蝉散のレビュー:熟考する名作
『蝉散』を一言で表すなら"熟考する"マダミスであるといえます。
これは二重の意味で、作者が熟考して制作した作品であり、プレイヤーが熟考する作品でもあります。
マダミスの傑作にはハリウッド映画的な刺激的でスペクタクルな面白さのある娯楽作品が多いのですが、本作はヨーロッパ映画のような思索的で文芸的な面白さを秘めています。
熟考がわかりやすく表出しているのは作品の形式面です。
マダミスは「決まったルールがなく、作品ごとにルールが異なる」と言われつつ、この4年ほどでシニフィエはおおよそ共同幻想となっています。
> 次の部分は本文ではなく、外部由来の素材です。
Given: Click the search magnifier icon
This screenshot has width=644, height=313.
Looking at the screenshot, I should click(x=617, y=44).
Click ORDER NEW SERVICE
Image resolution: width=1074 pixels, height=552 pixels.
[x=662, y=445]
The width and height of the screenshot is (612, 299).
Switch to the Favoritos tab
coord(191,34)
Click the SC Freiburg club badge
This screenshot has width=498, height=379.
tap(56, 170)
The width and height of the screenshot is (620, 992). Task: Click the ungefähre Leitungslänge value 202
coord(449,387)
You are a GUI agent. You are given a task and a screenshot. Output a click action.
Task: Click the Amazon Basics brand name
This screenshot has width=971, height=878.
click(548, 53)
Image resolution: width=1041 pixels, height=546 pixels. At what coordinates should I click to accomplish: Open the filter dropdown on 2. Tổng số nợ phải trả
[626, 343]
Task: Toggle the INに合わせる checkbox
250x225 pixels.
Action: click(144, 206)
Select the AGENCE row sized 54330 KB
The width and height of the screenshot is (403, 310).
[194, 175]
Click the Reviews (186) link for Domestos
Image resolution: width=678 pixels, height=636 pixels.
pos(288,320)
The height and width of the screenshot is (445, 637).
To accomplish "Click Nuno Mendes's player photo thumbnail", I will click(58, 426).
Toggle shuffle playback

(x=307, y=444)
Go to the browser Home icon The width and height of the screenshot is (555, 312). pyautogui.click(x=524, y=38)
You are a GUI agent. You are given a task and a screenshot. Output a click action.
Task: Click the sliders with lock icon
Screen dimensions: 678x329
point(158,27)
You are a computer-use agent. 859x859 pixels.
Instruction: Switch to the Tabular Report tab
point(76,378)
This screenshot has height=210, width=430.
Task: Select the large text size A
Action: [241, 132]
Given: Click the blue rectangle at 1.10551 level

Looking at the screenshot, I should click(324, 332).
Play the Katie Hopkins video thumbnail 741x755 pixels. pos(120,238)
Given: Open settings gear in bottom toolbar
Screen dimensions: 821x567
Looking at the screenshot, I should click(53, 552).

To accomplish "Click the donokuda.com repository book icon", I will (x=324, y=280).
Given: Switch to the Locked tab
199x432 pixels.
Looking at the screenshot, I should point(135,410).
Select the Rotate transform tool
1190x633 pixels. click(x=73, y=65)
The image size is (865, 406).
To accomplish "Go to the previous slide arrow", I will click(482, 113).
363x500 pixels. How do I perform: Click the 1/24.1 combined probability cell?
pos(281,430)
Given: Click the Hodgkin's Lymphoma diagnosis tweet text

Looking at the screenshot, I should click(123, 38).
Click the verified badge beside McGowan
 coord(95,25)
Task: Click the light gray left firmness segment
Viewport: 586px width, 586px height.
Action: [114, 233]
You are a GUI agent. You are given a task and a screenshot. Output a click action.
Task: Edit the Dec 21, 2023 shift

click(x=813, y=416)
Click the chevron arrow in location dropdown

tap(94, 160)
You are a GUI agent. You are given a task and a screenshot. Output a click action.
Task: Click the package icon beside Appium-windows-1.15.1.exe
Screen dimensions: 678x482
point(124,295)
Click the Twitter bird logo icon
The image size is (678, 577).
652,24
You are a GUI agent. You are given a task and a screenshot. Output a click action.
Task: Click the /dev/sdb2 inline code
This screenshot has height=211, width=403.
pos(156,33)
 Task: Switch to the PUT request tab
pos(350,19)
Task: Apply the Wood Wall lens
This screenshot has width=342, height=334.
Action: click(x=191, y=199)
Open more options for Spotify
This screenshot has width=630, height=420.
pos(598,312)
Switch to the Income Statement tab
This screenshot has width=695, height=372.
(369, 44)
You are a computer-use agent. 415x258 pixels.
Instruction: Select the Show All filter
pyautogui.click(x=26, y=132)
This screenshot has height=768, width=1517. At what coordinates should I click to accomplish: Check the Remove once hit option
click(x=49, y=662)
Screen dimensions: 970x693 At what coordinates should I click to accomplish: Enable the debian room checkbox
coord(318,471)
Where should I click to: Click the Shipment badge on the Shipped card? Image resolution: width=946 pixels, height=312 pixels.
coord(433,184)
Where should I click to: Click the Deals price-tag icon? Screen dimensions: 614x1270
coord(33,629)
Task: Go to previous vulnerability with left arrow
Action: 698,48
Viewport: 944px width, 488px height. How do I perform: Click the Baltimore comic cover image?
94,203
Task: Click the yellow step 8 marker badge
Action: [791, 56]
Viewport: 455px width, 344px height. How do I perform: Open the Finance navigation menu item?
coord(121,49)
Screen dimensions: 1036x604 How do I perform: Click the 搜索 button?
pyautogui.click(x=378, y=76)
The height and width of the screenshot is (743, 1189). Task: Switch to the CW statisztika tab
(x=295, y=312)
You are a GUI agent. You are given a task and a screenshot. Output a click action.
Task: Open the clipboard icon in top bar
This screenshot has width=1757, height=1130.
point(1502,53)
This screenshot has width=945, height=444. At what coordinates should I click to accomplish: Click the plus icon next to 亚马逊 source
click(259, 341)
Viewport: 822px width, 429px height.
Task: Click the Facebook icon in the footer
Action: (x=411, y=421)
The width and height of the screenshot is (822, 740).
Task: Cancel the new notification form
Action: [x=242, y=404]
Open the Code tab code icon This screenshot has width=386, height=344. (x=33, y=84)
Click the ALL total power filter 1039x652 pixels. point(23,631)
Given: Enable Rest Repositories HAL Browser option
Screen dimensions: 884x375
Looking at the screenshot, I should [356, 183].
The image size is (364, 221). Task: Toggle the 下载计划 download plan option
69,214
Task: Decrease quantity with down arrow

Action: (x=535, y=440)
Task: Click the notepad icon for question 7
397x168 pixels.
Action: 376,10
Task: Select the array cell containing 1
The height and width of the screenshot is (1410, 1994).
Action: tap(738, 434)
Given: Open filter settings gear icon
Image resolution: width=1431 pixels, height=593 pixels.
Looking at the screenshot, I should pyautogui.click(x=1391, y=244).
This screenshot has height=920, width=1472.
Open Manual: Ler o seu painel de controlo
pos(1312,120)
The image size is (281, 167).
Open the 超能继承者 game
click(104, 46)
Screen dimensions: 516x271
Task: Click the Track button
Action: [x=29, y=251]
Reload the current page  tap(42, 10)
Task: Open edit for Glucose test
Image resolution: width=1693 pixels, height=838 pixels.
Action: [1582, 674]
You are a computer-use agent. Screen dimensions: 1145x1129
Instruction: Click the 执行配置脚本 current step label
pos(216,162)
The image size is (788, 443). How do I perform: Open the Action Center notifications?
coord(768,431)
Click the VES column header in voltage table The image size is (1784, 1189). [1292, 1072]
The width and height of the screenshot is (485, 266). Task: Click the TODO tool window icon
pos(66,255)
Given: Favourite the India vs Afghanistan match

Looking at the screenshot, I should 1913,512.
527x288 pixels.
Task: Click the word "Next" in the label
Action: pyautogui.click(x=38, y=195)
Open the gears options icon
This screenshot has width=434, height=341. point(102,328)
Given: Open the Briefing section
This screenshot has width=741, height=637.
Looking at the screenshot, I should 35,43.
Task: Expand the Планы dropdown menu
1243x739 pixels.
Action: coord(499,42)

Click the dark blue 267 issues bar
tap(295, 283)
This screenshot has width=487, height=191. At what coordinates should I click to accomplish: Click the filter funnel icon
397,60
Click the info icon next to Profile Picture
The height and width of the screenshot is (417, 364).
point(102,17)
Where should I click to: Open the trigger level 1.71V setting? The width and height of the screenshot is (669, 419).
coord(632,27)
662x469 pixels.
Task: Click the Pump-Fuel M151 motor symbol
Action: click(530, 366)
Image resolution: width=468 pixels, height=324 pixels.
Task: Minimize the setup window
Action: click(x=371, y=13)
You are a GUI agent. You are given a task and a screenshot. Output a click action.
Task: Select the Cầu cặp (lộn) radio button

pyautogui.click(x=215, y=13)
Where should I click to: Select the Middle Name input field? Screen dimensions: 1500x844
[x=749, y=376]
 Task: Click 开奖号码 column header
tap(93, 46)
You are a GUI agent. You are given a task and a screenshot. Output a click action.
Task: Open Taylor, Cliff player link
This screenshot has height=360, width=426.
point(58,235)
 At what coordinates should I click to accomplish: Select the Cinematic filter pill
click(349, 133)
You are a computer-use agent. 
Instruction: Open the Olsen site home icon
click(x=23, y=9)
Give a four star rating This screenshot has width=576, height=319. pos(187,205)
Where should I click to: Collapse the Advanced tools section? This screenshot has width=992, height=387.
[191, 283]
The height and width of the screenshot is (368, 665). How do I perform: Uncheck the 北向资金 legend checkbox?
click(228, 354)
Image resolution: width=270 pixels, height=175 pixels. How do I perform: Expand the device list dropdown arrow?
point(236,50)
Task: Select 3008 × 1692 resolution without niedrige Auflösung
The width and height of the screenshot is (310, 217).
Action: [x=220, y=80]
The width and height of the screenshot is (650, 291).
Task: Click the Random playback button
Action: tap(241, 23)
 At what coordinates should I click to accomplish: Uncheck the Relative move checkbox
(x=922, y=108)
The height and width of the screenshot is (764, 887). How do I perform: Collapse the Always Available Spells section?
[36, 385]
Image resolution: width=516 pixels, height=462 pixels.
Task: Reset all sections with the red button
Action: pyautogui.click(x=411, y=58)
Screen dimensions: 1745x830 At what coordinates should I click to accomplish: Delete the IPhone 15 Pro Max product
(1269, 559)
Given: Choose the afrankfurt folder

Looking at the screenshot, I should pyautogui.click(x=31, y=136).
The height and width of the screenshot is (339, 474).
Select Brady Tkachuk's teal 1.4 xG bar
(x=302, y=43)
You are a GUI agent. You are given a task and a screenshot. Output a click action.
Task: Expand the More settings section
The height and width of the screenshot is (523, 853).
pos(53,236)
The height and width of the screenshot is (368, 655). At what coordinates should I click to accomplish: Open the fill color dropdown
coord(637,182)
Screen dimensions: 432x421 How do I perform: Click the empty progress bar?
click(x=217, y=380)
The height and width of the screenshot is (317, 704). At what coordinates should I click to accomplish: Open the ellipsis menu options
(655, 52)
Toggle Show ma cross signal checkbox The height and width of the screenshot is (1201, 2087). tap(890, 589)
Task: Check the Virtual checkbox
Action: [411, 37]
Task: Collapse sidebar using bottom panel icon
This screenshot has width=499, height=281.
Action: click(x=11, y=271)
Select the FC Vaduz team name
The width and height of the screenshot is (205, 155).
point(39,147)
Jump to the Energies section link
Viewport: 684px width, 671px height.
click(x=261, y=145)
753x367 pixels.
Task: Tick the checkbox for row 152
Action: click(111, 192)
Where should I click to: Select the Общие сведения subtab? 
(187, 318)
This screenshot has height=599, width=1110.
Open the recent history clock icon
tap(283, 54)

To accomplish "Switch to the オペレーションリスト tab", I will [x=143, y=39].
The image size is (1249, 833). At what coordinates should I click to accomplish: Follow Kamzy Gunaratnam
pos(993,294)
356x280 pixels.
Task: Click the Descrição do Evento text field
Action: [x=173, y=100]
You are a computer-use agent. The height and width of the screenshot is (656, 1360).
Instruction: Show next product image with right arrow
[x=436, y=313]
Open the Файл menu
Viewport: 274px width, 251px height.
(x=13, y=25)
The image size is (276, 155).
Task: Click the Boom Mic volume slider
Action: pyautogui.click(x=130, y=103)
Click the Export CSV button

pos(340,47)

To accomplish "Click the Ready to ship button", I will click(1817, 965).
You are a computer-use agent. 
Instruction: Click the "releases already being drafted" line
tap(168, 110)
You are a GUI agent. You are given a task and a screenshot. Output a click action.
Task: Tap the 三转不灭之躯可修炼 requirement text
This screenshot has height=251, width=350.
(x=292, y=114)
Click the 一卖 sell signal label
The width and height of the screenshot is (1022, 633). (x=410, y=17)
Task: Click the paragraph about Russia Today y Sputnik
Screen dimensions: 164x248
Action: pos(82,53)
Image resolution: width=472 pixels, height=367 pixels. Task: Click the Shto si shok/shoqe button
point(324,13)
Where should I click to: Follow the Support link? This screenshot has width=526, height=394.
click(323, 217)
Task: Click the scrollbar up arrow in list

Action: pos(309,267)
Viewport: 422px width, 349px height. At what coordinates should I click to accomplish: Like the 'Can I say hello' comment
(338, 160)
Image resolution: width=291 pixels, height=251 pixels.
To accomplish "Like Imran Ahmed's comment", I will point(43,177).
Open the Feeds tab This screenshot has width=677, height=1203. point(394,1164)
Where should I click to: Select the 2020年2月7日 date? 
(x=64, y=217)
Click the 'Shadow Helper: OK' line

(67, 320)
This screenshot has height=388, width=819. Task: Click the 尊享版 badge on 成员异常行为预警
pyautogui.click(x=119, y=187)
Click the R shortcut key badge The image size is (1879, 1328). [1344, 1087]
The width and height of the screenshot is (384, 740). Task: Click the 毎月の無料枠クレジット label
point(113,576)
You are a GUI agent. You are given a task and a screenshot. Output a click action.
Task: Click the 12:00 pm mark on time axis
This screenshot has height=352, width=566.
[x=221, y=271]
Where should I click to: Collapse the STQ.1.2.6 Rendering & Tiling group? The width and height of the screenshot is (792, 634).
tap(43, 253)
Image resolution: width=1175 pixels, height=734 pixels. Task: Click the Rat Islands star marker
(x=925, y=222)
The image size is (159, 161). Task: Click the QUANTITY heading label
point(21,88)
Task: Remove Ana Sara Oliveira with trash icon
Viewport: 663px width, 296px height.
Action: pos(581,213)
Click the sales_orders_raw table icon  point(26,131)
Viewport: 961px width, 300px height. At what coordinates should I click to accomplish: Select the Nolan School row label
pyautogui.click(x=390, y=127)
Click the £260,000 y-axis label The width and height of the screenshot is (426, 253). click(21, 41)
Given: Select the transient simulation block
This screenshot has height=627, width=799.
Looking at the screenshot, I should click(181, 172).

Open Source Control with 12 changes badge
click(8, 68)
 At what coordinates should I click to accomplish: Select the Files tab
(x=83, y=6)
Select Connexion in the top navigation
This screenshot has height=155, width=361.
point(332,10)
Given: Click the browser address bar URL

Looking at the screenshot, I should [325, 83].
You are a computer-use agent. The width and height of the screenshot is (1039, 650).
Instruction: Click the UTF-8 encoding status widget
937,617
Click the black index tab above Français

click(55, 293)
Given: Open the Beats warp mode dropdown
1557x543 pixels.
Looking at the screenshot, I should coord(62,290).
たとえばキャラクターシート、キャラクターの目標、客観情報が記載されたカード、密談と全体議論、ポイント消費によるカード取得、多数決による犯人投票などは共通化されています。
これらはマダミスをゲームとしてスムーズに進行するために現実を抽象化したシステムであり、快適にプレイするために要請されるものです。共通化することでプレイヤーへのシステム理解という負担は減ります。
しかし「本当にその作品にとって最適なのか」ということが考慮されず、思考停止して採用されている作品が多々ありますし、システムによってゲームの幅が狭められてしまっているものもあります。
本作ではいわば現象学的な還元がなされ、それらシステムの1つ1つが「本当に必要なのか。作品にとって最適なのか」が真摯に吟味されています。それはリアリティの追求でもあり、システムによってプレイが窮屈に感じられないように設計されています。
リアリティの追求は世界観やキャラクター構築でも見られます。
マダミスでは犯人役や探偵役、犯人と間違われる役、犯人に味方する役など、ゲームバランスから各キャラクターの役割が要請されます。それ自体はゲームとして成立させるために自明ですが、完成度が低い作品では役割ありきゆえに人物像が不自然になったり、場合によってはプレイヤーにキャラクターの存在意義が透けてしまって興ざめします。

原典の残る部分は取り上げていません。